Senior Staff Writer

Investors in Valentis Inc. took a devastating blow Tuesday, when the company reported lead drug VLTS 934 failed to show a statistically significant difference from placebo in a Phase IIb peripheral arterial disease study.

The stock (NASDAQ:VLTS) plummeted 79.1 percent, or $2.63, to end the day at 69 cents. As a result of the top-line data, Burlingame, Calif.-based Valentis is considering the sale or merger of the business.

"We have no plans for further development of this product," said Benjamin McGraw, the company's chairman, president and CEO, during a conference call.

Valentis began patient dosing in the Phase IIb trial in the spring of 2005. The primary endpoint was improvement in exercise tolerance on an escalating grade treadmill after 90 days. VLTS 934, a non-ionic, block copolymer known as poloxamer, seemed to produce a therapeutic benefit in ischemic tissue, and the company launched the Phase IIb trial in 157 patients with the intermittent claudication form of PAD based on promising results in a previous Phase IIa trial that had a "virtually identical protocol" as well as preclinical data indicating a viable mechanism of action, McGraw said.

The Phase IIa results, reported in December 2004 at the American Heart Association meeting in New Orleans, showed that both groups treated with the company's Deltavasc (Del-1 angiogenesis gene plus VLTS 934) and VLTS 934 candidates demonstrated statistically significant improvement in both exercise tolerance and ankle brachial index compared to baseline. At the 90-day assessment, the VLTS 934 group of 51 patients had a significant increase in exercise tolerance from baseline of 34 percent and the Deltavasc group of 49 patients had a significant increase in exercise tolerance from baseline of 32 percent. Further analyses pushed the VLTS 934 group's figure up to 37 percent.

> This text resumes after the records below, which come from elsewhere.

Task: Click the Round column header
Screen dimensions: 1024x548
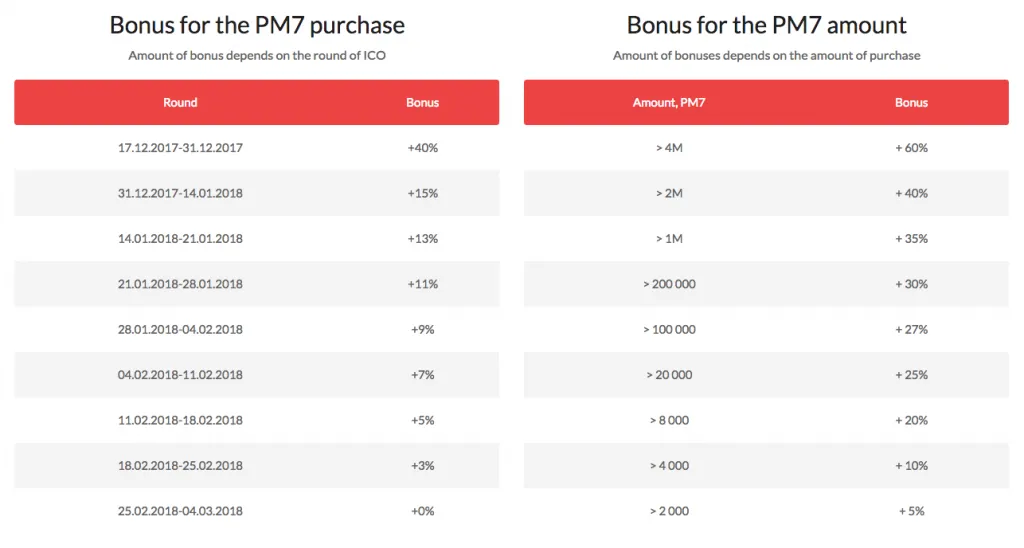Action: tap(180, 103)
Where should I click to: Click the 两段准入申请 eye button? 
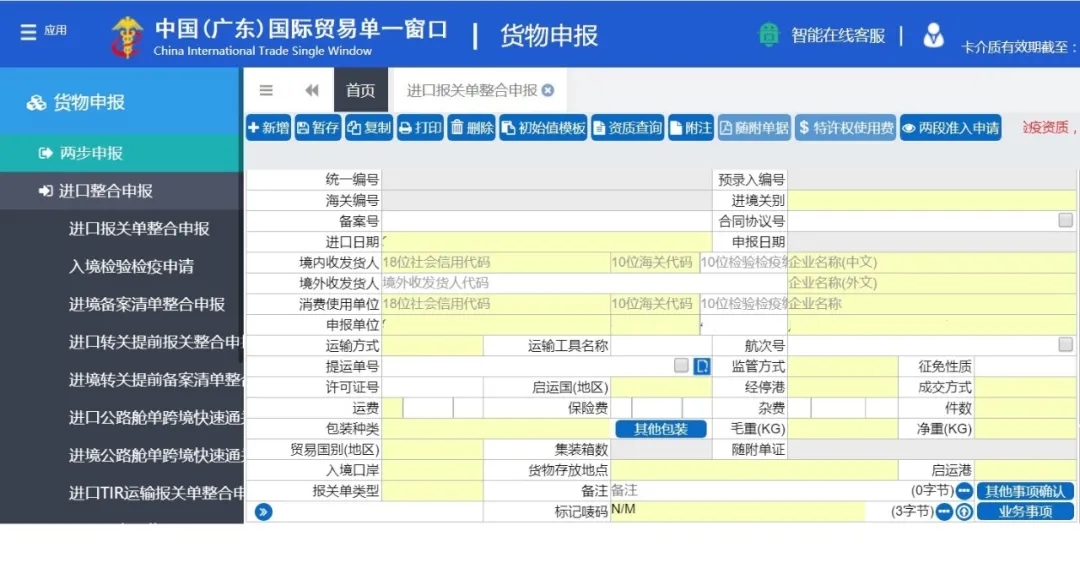click(950, 128)
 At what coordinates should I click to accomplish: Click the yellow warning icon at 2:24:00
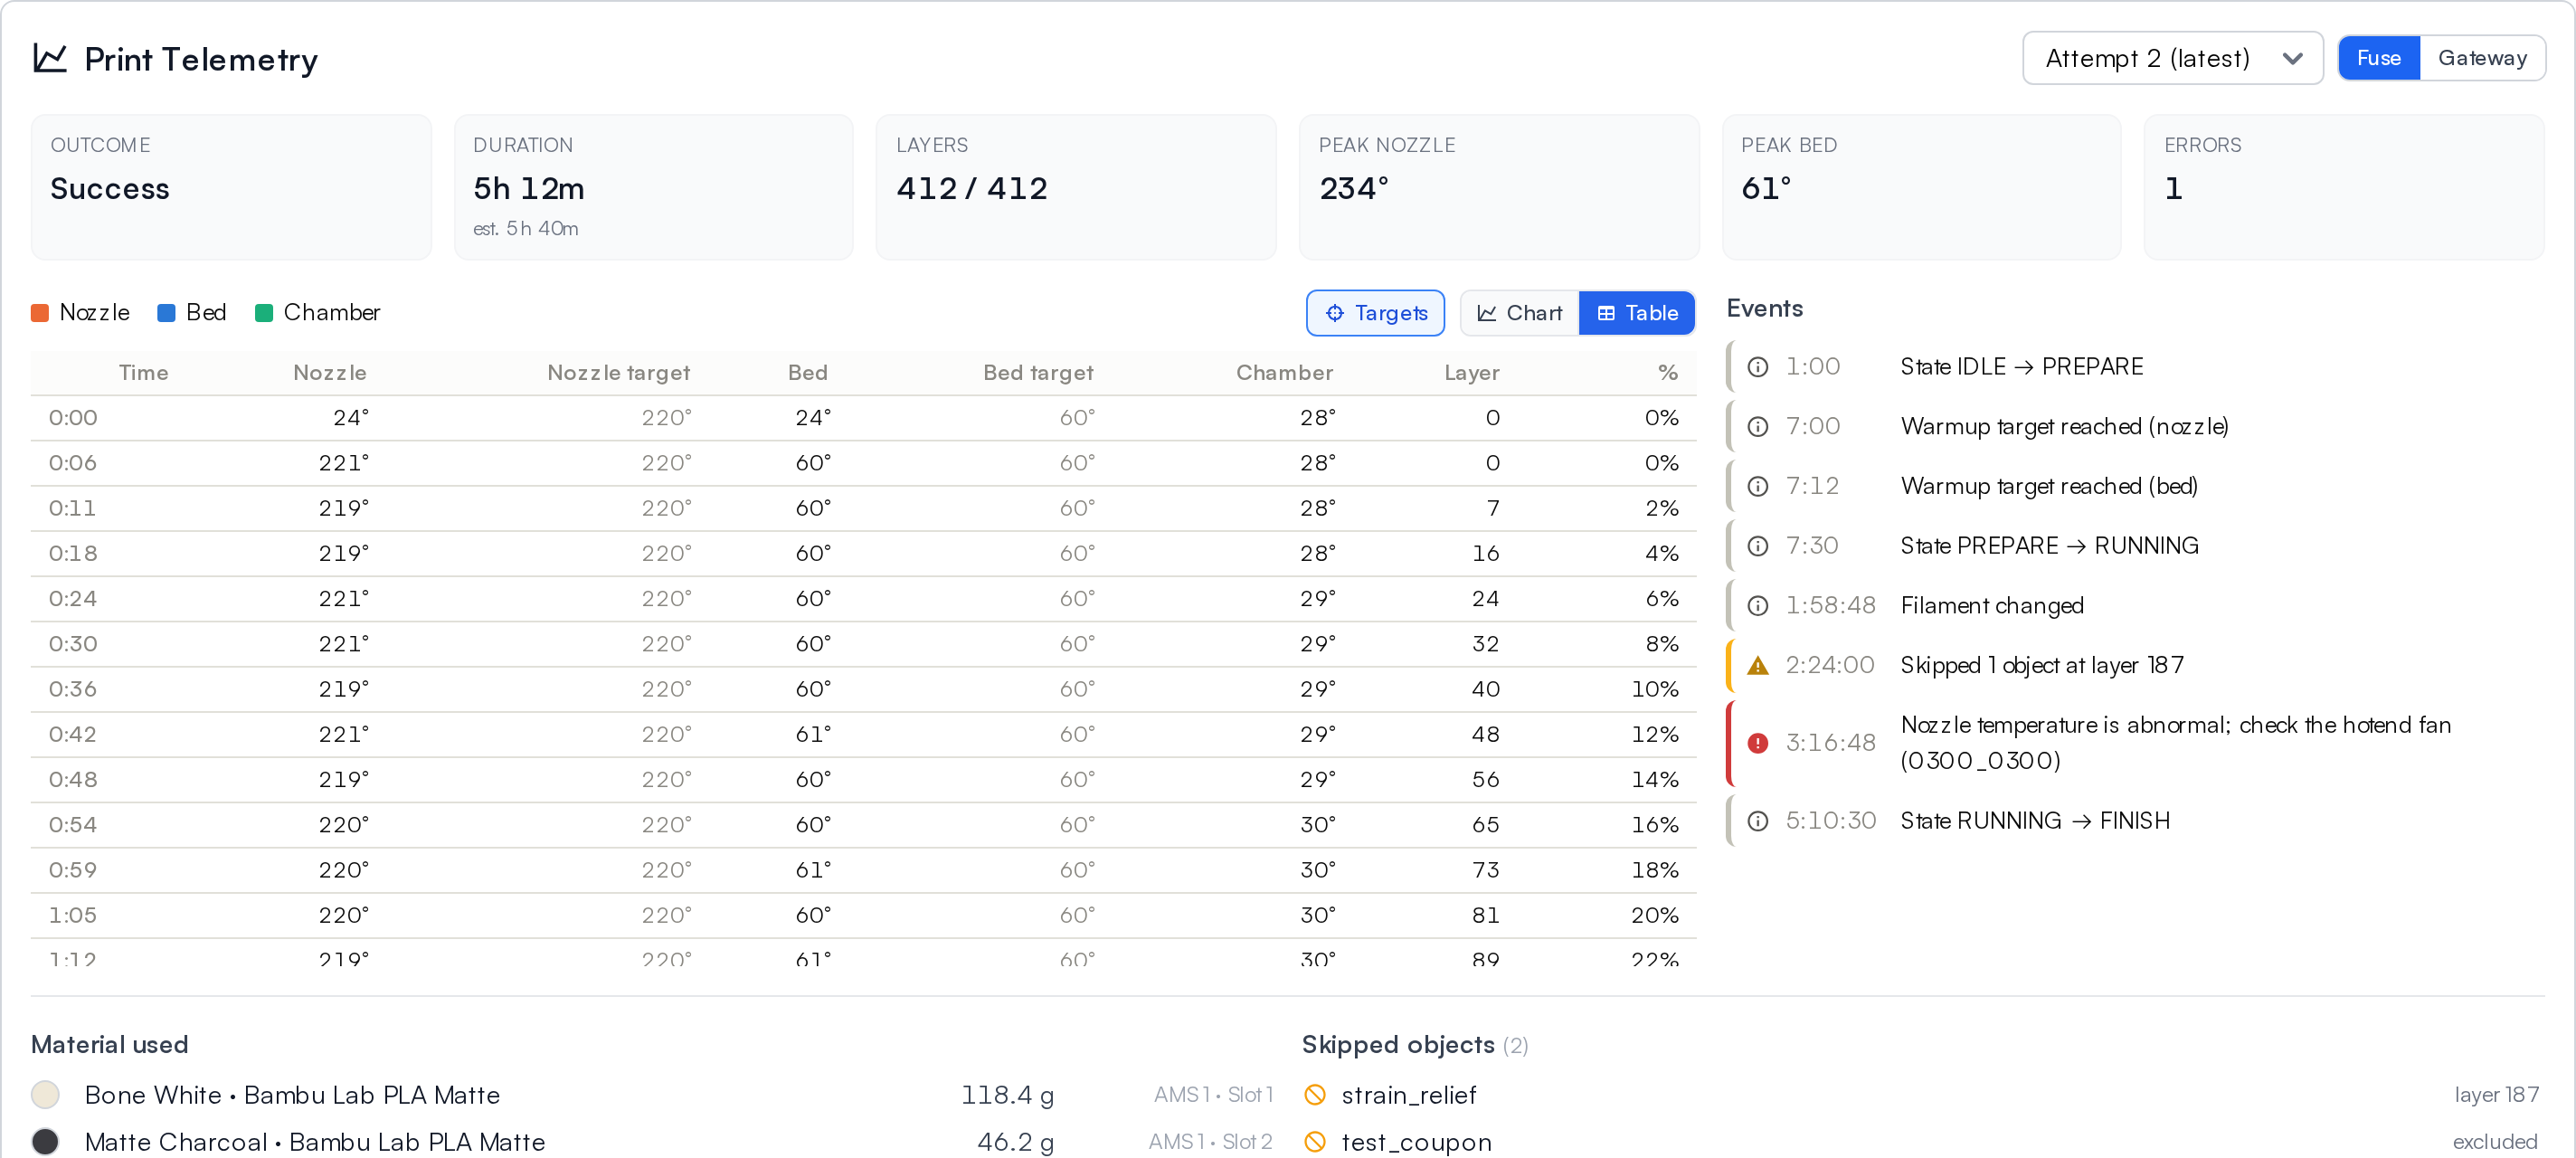coord(1757,665)
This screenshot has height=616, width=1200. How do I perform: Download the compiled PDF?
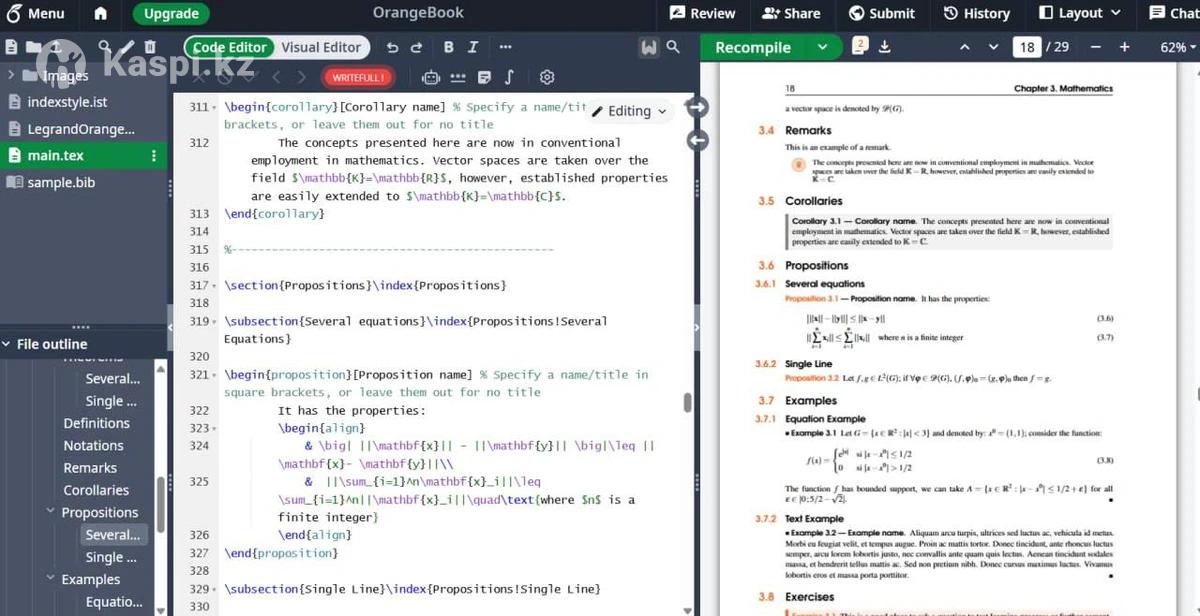(885, 47)
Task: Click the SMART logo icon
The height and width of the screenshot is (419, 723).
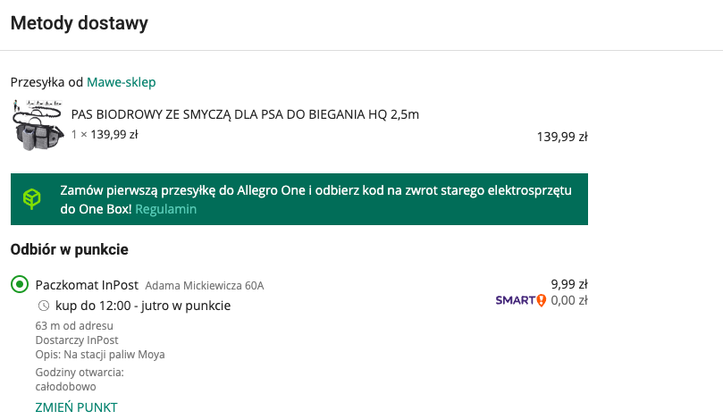Action: point(521,300)
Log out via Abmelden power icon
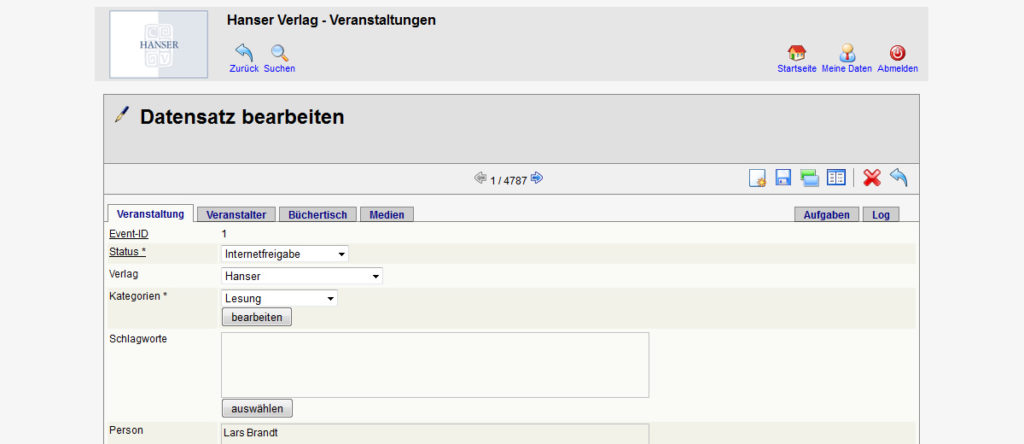 [x=897, y=53]
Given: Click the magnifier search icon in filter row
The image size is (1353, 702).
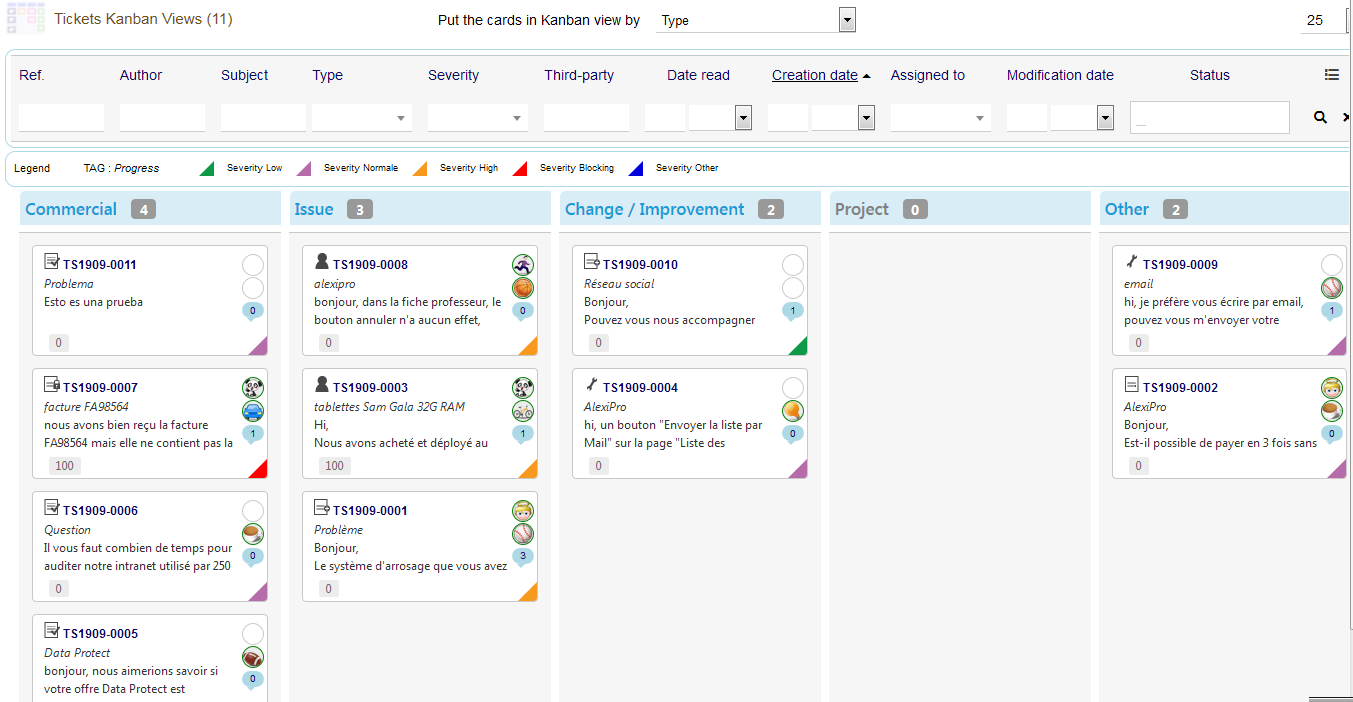Looking at the screenshot, I should point(1320,118).
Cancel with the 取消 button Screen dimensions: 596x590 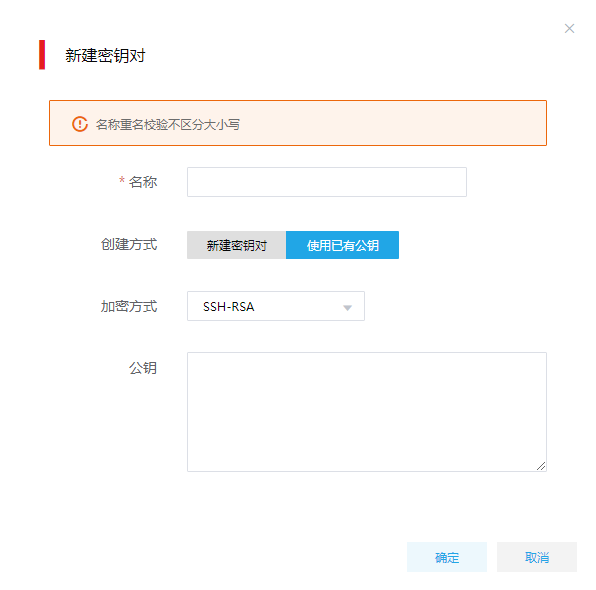(537, 557)
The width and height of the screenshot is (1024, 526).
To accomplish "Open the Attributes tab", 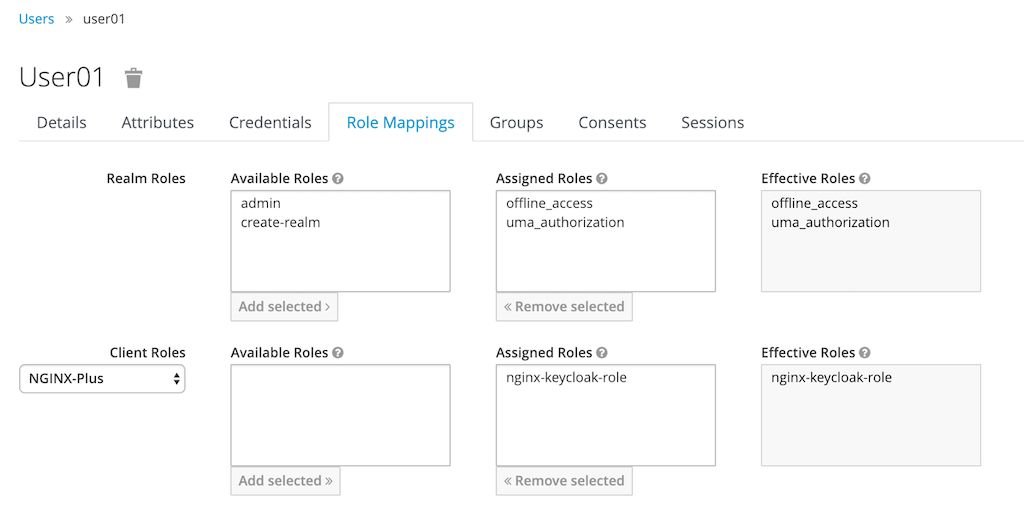I will [158, 123].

"When we actually ended up with virtually identical results between the gene arm and the VLTS 934 arm, we went forward with 934," Joe Markey, Valentis' vice president of finance and administration, told BioWorld Today.

In contrast, the Phase IIb study failed to show a statistically significant change in exercise in the 78 patients receiving VLTS 934 vs. the 79 patients receiving placebo in the Phase IIb trial. There was no significant difference in any of the secondary endpoints of exercise tolerance at 30 days, ankle-brachial index at 30 and 90 days, total work capacity at 30 and 90 days and quality of life at 90 days.

"That's the most frustrating thing to us," McGraw said. "We can't understand why there was such a difference between the two trials."

The company looked at discrepancies in the "investigative makeup," in the PAD patients, in the subgroup analyses, he said, but could find nothing significantly different between the Phase IIa and the Phase IIb trials.

"The bottom line is we don't know," he said.

While the Phase IIb's change in exercise in the placebo group was close to Valentis' assumption, the drug group results were well below the Phase IIa trial results. Specific details of the data will be presented at a scientific meeting.

The failure leaves Valentis with two assumptions as to what happened. One is that the biology is not reproducible, but McGraw said, "I don't think anybody wants to believe that."

The other assumption is that PAD trials are difficult because the primary endpoint relies on a non-objective measure of pain that translates to time on a treadmill.

"That time is governed by the patient's perception of pain," McGraw said, later adding that "even if you have an active drug, you may have failures in certain trials."

VLTS 934 is the "fourth PAD drug to fail in mid- to late-stage trials in the last year," he said. One of those failures occurred in March when Toronto-based Vasogen Inc. reported Celacade missed its primary endpoint in improving patients' walking distance over placebo. (See BioWorld Today, March 14, 2006.)

Valentis now is assessing its options, which include selling or merging the business. As of June 30, it had between $4 million and $5 million in cash, Markey said.

The company's assets, aside from VLTS 934, include the developmentally regulated endothelial cell locus-1 (Del-1) gene and protein. The Del-1 gene was the basis of the Deltavasc drug that was part of the Phase IIa trial with VLTS 934. Valentis also has the Del-1 antibody, which is targeted for oncology applications.

"What the antibody does is it actually inhibits the development of blood vessels to cut off the blood supply to the tumor," Markey said, adding that it is similar to South San Francisco-based Genentech Inc.'s Avastin.

Other company assets include intellectual property for GeneSwitch, a technology for gene delivery and regulation; the LipoMASC delivery technology; a manufacturing business; and 10 licensee products that use Valentis' technology.

Founded in 1992, Valentis went public in 1997 and currently has 20 employees and about 17.1 million shares outstanding.